### Problem description
Output nothing except the lines from the one containing "This screenshot has width=319, height=196." through the final line of the data, both included, typed exactly, minus the pictures.

(Stored data entries)

.....

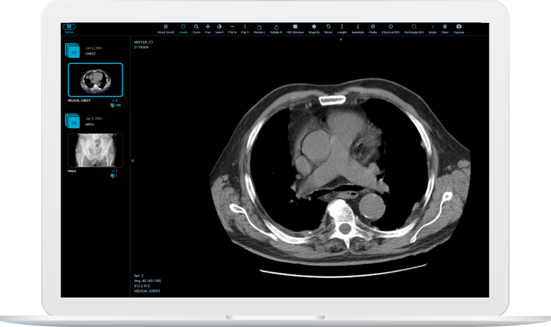This screenshot has width=551, height=327.
Task: Open the Helical Chest CT thumbnail
Action: click(95, 80)
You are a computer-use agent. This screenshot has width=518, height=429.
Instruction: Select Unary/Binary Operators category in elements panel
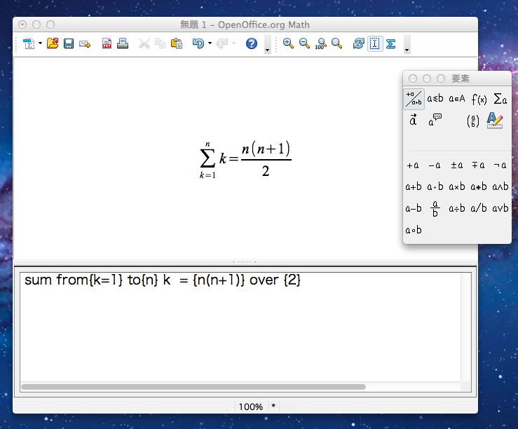tap(414, 99)
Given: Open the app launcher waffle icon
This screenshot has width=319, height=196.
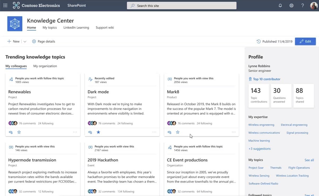Looking at the screenshot, I should [5, 6].
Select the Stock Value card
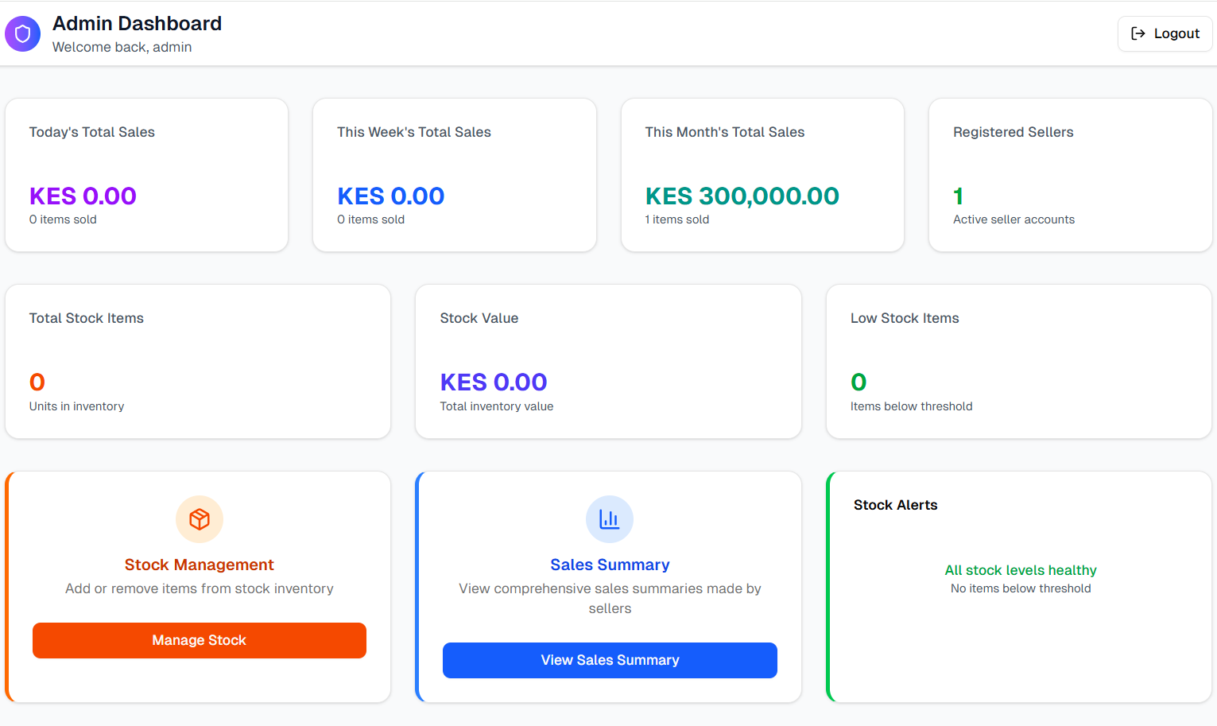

.....

### Solution
This screenshot has width=319, height=196.
Looking at the screenshot, I should [5, 6].
Select the Stock Value card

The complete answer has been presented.